Wednesday, November 11, 2015

Analysis of a Conversion - Why I left the Catholic Church, other Christians

I've been cataloguing the main reasons why I left the Church.  In case you're keeping up, so far I've gone through the introduction, the devil's trick, my aversion to kneeling, my hatred of the Mass, and in my previous entry, I revealed that one of the reasons that I left the Catholic Church was becauase of the witness of other Catholics.  But Catholics weren't the only ones giving poor witness in those days.  So were other Christians.

What a different world this is to the world in which I was raised.  When I was young, only one household in the neighborhood had a television.  That same household had a telephone.  The rest of us didn't have them, so we didn't miss them.  We spent most of our waking hours, outdoors.  Playing baseball, basketball, football, soccer, even spinning tops and casting marbles.  Or we just explored and played using our imagination.  Does anyone remember imagining being a dinosaur?  Or a panther?  Or a soldier?  And as for me, I also spent a lot of time, reading books.  One of my favorite subjects was dogs.  And one of my favorite authors was Jack London.  In one of his books, Jack London said something that had a profound effect upon me.  He said that each man makes his own god.

This rang so true to me.

This article would more accurately be described as, "Why I became an atheist".   You see, I could have left the Catholic Church and gone to another Christian denomination, the way others have done.

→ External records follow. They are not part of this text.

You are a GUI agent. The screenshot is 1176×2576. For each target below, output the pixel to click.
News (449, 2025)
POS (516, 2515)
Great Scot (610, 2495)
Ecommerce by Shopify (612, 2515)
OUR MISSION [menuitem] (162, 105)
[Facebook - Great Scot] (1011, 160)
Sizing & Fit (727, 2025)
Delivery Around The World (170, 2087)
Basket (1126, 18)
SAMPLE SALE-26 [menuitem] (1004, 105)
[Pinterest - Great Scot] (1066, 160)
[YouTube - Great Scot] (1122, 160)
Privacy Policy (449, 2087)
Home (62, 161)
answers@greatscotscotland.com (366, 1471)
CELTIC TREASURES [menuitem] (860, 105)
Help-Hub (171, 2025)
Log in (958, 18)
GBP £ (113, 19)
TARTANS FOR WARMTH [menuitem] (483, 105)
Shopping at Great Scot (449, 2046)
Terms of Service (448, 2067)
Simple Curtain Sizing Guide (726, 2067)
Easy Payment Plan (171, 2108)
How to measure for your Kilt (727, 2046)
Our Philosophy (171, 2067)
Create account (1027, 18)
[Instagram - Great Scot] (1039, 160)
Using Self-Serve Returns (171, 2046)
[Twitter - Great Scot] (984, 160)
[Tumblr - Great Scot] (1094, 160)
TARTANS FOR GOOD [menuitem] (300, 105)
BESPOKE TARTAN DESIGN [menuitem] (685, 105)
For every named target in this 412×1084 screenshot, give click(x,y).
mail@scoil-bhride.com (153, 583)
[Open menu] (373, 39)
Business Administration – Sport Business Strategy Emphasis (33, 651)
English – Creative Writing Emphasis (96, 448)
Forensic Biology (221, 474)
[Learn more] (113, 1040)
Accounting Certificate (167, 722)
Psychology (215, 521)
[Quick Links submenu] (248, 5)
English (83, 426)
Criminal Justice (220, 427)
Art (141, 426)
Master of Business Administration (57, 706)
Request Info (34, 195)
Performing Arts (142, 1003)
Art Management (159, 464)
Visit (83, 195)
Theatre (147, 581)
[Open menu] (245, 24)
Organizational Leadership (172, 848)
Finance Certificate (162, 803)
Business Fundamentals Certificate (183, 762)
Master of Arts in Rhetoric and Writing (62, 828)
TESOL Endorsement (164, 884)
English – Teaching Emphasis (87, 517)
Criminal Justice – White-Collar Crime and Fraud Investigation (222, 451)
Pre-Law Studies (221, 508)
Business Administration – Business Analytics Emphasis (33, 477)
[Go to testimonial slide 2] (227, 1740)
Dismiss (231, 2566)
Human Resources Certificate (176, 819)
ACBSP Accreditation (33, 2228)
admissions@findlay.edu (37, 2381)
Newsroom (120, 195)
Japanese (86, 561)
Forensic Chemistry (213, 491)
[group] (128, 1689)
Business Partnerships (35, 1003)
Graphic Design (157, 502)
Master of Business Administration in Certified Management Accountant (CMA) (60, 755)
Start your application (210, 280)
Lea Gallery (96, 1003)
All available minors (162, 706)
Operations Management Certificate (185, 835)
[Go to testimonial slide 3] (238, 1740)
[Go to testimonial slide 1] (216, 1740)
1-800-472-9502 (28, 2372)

But I spent a lot of time outdoors and I saw Protestants.   There were Baptists, here.  Jehovahs, there.  Presbyterians, over there.  And they were always stopping people who were minding their own business and asking them if they were saved.  And then, trying to force their religion upon them if they didn't like the answer.  There weren't very many in my mostly Catholic neighborhood, but those few were making a nuisance of themselves.  Whenever I saw one, I would cross the street to avoid him.

As I said in the previous article, Protestants like to claim that Catholics don't give very good example of Christianity.  But guess what, to an atheist, neither do Protestants.  Yeah, they do a lot of talking.  Loud talking.  But they don't walk the walk.  That is why, outside of Protestant circles, Protestantism, is known as Catholic lite.

I still remember the day when my Protestant friend derided me for being drunk at a billiards bar.  He assumed that I was Catholic.  But I was atheist.  Funny thing, he was also drunk at the very same billiards bar.  So, I turned it around on him.  I said, "Don't give me that, your sitting here drunk as me, and I seen you in your suit walking into church on Sunday."  And that is the first time I heard this rejoinder, "Christ died for my sins!"  Giving me to understand that he could sin at will because Christ had died for all his sins.  That sounded ludicrous to me.  After all, I'd been to Catechism.  So, I said, "That's not what that means!"  Then I remembered that I was an atheist and dropped the matter.  What's the sense in fighting over something in which I didn't believe anyway, right?

In my life, I've met lots of Protestants who believe like that.  Although many "confessional" Protestants deny that those type of Protestants exist at all, I get the impression they are the majority.

Aside from the bad example of most Protestants that I've ever met.  It is the reason why that saying of Jack London's rang so true to me.  I had the impression that every Protestant had picked up a bible and by virtue of their belief in Sola Scriptura, had made of himself, his own god.  Believing, not what was passed down by Jesus Christ, but only that which they wanted to believe.  This is something which Jesus Christ sought to prevent when He said:


John 17:20 Neither pray I for these alone, but for them also which shall believe on me through their word;  21 That they all may be one; as thou, Father, art in me, and I in thee, that they also may be one in us: that the world may believe that thou hast sent me.  22 And the glory which thou gavest me I have given them; that they may be one, even as we are one:  23 I in them, and thou in me, that they may be made perfect in one; and that the world may know that thou hast sent me, and hast loved them, as thou hast loved me.

2 comments:

  1. The PERFECT sentence: "I had the impression that every Protestant had picked up a bible and by virtue of their belief in Sola Scriptura, had made of himself, his own god."

    Or at least an image of who they wanted God to be. I've been there and done that and I think many do it because it is natural for human nature to want what we desire that doesn't go against our own desires and conscious.